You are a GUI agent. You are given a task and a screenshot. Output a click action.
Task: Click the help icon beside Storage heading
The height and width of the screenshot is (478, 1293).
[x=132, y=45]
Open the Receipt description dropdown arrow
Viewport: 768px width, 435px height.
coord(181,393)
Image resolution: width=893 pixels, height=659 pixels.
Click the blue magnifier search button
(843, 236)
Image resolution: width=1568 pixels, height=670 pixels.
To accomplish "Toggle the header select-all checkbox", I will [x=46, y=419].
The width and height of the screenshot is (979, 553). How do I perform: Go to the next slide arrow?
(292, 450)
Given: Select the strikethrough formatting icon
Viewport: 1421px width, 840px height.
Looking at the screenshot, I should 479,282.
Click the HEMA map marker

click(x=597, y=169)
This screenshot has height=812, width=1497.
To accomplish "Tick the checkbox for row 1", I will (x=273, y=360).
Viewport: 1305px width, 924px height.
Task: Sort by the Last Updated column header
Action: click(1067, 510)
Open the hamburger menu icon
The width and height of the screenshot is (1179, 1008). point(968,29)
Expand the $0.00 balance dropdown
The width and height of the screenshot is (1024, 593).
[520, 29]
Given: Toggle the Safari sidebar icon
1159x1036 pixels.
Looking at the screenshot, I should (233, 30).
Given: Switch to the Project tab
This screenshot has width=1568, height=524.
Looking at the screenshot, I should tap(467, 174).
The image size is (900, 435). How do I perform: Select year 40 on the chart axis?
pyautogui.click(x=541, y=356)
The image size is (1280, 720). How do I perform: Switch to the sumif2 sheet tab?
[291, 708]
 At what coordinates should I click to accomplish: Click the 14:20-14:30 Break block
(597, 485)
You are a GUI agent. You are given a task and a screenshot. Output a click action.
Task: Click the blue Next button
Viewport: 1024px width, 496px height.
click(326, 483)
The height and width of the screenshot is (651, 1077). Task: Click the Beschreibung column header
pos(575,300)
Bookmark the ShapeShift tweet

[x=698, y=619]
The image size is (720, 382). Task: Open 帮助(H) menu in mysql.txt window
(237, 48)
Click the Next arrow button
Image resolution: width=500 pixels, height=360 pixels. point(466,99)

#### Request:
Please arrange everything in the records from the line containing "Click the HEMA map marker" down to the line containing "Action: click(1067, 510)" as a JSON list of strings, one string per line, with blank lines omitted.

#### Solved problem:
[
  "Click the HEMA map marker",
  "click(x=597, y=169)",
  "This screenshot has height=812, width=1497.",
  "To accomplish \"Tick the checkbox for row 1\", I will (x=273, y=360).",
  "Viewport: 1305px width, 924px height.",
  "Task: Sort by the Last Updated column header",
  "Action: click(1067, 510)"
]